REGR: Assigning multiple new columns with loc fails when index is a MultiIndex · Issue #39147 · pandas-dev/pandas (original) (raw)
- I have checked that this issue has not already been reported.
- I have confirmed this bug exists on the latest version of pandas.
- (optional) I have confirmed this bug exists on the master branch of pandas.
Note: Please read this guide detailing how to provide the necessary information for us to reproduce your bug.
Code Sample, a copy-pastable example
import pandas as pd
rows = [(1,2), (3,4)] initial_cols = ["a", "b"]
df = pd.DataFrame(42, index=pd.MultiIndex.from_tuples(rows), columns=initial_cols)
new_cols = ["c", "d"] df.loc[:, new_cols] = None
Problem description
When running the above code in pandas 1.1.5, you will get the following error:
File "foo.py", line 11, in <module>
df.loc[:, new_cols] = None
File "/home/guido/anaconda3/envs/pandas_115_bug/lib/python3.7/site-packages/pandas/core/indexing.py", line 666, in __setitem__
indexer = self._get_setitem_indexer(key)
File "/home/guido/anaconda3/envs/pandas_115_bug/lib/python3.7/site-packages/pandas/core/indexing.py", line 609, in _get_setitem_indexer
return self._convert_tuple(key, is_setter=True)
File "/home/guido/anaconda3/envs/pandas_115_bug/lib/python3.7/site-packages/pandas/core/indexing.py", line 734, in _convert_tuple
idx = self._convert_to_indexer(k, axis=i, is_setter=is_setter)
File "/home/guido/anaconda3/envs/pandas_115_bug/lib/python3.7/site-packages/pandas/core/indexing.py", line 1198, in _convert_to_indexer
return self._get_listlike_indexer(key, axis, raise_missing=True)[1]
File "/home/guido/anaconda3/envs/pandas_115_bug/lib/python3.7/site-packages/pandas/core/indexing.py", line 1254, in _get_listlike_indexer
self._validate_read_indexer(keyarr, indexer, axis, raise_missing=raise_missing)
===============
• What is being asked: Retype the stretch of the pandas issue report from "- I have checked" through "branch of pandas.". The listing that follows comes from a separate source, unrelated to the pandas issue report.

• Recorded information:
===============
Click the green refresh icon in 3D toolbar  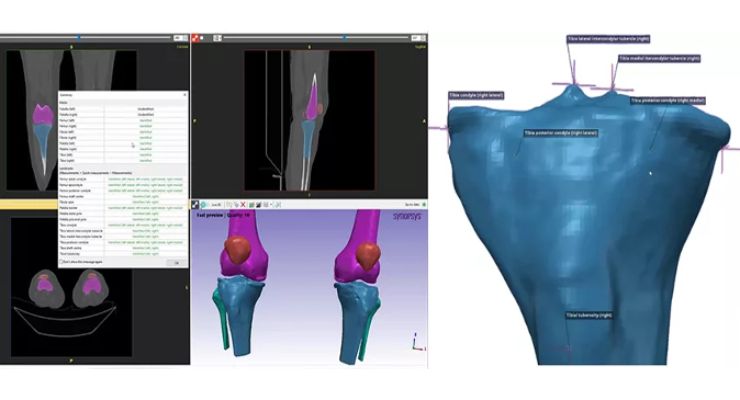coord(203,205)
===============
• Problem solution:
- I have checked that this issue has not already been reported.
- I have confirmed this bug exists on the latest version of pandas.
- (optional) I have confirmed this bug exists on the master branch of pandas.